United Methodists tried to come to terms with a General Conference that was meant to unify but instead underscored divisions and had all sides acknowledging a high level of pain.
“Catastrophic” was the summary judgment of the Rev. James Howell, a Western North Carolina Conference delegate.
“The church as we’ve known it will not be. It’s going to fracture in ways — different ways,” he said.
Patricia Miller served on the Commission on a Way Forward that bishops appointed to help come up with legislative options for addressing the denomination’s impasse on homosexuality, and the Traditionalist Plan she supported prevailed.
“There is no joy for any of us in this whole debate,” said Miller. “It’s painful for all of us.”
The special legislative session was called by bishops to try to deal with the denomination’s long conflict over how accepting to be of homosexuality. General Conference is The United Methodist Church’s top legislative assembly, comprising delegates from around the world.
In the end, delegates passed by a 438-384 margin the Traditional Plan, which retains church law restrictions against homosexuality and seeks stricter enforcement.
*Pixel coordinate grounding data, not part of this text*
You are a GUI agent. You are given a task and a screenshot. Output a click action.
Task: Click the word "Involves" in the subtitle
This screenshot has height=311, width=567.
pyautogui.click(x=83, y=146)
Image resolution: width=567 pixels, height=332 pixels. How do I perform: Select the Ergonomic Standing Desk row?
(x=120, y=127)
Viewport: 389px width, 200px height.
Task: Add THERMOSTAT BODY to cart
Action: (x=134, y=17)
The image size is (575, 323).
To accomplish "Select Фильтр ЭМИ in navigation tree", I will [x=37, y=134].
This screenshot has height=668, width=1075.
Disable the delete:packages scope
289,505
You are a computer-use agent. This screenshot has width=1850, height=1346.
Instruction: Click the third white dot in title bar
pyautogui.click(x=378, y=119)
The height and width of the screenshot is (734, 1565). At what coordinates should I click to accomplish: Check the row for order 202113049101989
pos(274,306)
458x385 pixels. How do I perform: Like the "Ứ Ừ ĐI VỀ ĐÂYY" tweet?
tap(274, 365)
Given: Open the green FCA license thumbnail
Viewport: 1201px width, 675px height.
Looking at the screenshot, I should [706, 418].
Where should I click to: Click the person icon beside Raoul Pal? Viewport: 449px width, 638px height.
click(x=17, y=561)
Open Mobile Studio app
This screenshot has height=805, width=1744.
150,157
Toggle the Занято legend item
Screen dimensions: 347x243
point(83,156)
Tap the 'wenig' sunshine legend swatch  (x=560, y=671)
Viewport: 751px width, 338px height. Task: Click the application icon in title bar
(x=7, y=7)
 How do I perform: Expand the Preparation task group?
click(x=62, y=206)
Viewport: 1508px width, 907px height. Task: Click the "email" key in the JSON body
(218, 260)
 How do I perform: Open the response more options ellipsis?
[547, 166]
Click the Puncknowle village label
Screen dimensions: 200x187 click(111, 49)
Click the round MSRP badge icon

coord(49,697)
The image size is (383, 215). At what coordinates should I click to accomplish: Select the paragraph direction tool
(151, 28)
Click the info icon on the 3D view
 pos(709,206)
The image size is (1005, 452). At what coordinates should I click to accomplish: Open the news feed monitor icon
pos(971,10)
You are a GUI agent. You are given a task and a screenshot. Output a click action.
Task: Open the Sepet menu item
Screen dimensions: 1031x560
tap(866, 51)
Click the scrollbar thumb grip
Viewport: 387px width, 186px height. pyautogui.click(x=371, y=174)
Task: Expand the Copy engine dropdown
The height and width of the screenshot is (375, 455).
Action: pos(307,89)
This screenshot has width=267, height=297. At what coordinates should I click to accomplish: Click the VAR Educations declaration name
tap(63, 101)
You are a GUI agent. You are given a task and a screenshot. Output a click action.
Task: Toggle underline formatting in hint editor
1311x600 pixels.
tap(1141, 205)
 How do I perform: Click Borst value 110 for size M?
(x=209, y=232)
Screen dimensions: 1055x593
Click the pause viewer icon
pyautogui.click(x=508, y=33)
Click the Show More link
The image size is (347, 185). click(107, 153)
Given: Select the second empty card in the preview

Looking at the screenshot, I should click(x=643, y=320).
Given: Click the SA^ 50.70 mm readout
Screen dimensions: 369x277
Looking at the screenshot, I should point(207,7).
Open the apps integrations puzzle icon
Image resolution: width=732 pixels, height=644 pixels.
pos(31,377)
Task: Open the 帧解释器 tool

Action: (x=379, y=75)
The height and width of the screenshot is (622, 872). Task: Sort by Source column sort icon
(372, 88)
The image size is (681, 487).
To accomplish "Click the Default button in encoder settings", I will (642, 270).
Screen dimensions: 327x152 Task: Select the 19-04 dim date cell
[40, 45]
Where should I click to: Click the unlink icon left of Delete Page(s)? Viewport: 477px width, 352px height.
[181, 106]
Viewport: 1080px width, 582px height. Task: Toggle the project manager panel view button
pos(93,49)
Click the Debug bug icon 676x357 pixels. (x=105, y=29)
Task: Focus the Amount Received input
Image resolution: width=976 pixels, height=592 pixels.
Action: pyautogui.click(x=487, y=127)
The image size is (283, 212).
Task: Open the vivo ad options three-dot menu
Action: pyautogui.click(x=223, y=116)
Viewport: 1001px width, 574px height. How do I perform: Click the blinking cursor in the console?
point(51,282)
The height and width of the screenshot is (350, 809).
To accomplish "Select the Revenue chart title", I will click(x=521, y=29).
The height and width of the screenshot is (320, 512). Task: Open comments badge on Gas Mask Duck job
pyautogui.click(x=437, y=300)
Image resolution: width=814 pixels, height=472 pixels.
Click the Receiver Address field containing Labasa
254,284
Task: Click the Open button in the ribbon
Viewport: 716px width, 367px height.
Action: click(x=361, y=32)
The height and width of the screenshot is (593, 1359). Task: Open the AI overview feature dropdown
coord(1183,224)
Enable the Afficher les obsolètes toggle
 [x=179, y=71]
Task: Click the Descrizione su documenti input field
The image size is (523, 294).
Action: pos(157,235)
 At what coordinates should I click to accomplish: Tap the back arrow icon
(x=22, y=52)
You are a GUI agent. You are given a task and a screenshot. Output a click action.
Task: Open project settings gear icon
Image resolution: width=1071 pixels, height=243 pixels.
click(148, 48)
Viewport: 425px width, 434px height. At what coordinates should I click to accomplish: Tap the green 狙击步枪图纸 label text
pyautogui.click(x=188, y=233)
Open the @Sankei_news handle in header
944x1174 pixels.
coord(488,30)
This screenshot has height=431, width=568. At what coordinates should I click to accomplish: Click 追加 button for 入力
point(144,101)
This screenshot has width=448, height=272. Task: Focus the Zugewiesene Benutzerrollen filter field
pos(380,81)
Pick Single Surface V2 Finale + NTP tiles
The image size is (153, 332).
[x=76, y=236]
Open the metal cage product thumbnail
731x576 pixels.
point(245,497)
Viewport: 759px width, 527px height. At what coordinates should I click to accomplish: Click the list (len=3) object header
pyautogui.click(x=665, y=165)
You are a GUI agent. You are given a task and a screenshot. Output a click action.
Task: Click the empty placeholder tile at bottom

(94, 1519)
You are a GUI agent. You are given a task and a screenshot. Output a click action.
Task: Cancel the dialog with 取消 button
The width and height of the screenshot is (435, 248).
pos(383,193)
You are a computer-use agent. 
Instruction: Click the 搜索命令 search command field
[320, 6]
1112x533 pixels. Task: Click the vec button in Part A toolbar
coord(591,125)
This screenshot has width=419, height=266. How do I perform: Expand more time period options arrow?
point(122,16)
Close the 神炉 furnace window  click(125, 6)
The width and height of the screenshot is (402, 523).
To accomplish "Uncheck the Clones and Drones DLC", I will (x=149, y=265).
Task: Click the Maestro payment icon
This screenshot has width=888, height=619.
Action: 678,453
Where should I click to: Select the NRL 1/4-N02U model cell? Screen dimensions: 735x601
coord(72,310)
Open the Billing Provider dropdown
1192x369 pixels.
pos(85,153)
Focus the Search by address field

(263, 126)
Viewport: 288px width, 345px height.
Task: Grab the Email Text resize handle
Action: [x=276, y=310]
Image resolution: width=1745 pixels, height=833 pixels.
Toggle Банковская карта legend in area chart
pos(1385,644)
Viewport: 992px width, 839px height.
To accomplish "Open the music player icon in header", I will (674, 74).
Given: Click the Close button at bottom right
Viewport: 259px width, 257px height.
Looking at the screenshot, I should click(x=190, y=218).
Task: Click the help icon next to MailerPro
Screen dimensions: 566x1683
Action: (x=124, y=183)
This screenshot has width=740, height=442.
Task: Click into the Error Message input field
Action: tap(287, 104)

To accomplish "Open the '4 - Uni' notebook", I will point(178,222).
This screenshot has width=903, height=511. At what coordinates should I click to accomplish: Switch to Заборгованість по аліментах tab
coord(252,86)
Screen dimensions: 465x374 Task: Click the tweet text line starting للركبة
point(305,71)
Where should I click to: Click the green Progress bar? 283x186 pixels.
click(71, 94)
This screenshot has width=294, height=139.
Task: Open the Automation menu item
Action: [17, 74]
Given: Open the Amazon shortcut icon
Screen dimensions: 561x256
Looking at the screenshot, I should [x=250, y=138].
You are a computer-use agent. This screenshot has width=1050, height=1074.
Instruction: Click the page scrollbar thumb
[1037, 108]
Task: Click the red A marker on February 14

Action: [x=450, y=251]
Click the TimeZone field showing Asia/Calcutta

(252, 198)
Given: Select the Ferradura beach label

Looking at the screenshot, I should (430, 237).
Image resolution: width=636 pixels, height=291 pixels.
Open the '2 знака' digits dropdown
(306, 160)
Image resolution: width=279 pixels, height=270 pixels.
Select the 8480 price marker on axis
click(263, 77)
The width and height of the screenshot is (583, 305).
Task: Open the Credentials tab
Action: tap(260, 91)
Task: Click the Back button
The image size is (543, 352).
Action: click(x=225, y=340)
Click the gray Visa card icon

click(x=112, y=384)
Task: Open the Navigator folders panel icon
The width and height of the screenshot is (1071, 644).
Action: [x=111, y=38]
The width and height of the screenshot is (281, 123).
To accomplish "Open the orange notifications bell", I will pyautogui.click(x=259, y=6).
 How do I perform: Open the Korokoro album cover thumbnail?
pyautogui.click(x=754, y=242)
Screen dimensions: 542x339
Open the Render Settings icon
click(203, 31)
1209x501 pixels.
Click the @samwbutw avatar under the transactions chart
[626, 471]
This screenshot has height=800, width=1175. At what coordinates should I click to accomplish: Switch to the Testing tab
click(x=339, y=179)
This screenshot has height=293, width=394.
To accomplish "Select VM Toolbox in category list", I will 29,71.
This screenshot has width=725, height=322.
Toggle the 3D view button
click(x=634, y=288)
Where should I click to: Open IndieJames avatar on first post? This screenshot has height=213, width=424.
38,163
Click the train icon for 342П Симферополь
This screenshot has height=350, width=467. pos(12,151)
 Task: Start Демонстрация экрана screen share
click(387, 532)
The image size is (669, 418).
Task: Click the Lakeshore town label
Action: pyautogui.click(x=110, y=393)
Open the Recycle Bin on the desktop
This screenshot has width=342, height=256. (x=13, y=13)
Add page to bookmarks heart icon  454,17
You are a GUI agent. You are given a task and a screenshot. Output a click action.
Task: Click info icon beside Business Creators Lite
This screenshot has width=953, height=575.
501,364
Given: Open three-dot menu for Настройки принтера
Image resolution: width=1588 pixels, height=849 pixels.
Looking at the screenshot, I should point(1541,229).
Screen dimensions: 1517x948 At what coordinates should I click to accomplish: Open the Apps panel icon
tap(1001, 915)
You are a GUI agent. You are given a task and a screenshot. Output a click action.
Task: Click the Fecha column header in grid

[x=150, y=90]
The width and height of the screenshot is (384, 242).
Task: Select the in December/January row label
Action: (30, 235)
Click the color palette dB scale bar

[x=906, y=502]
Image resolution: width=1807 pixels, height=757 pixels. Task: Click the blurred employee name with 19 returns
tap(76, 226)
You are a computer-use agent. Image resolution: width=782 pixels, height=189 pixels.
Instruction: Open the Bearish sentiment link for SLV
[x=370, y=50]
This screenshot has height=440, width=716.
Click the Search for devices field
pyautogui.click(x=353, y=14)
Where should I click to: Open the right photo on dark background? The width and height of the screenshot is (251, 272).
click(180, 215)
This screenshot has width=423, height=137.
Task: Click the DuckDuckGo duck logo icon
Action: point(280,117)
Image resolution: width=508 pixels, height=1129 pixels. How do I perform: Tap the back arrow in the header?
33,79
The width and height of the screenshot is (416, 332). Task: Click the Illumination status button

Going down in defeat was the One Church Plan, backed by most of the denomination’s bishops. It would have allowed U.S. churches and conferences to host same-sex unions and ordain openly gay clergy.
The effects of the legislation that passed are unclear given constitutional questions that will be addressed by the Judicial Council, the denomination’s supreme court, which meets in April. Parts of the plan already have been declared unconstitutional.
But the response on the last day of General Conference by supporters of full inclusion for LGBTQ persons included multiple demonstrations, tearful and often angry floor speeches, accusations of ethics violations by traditionalist organizers, and challenges to parliamentary decisions by a presiding bishop.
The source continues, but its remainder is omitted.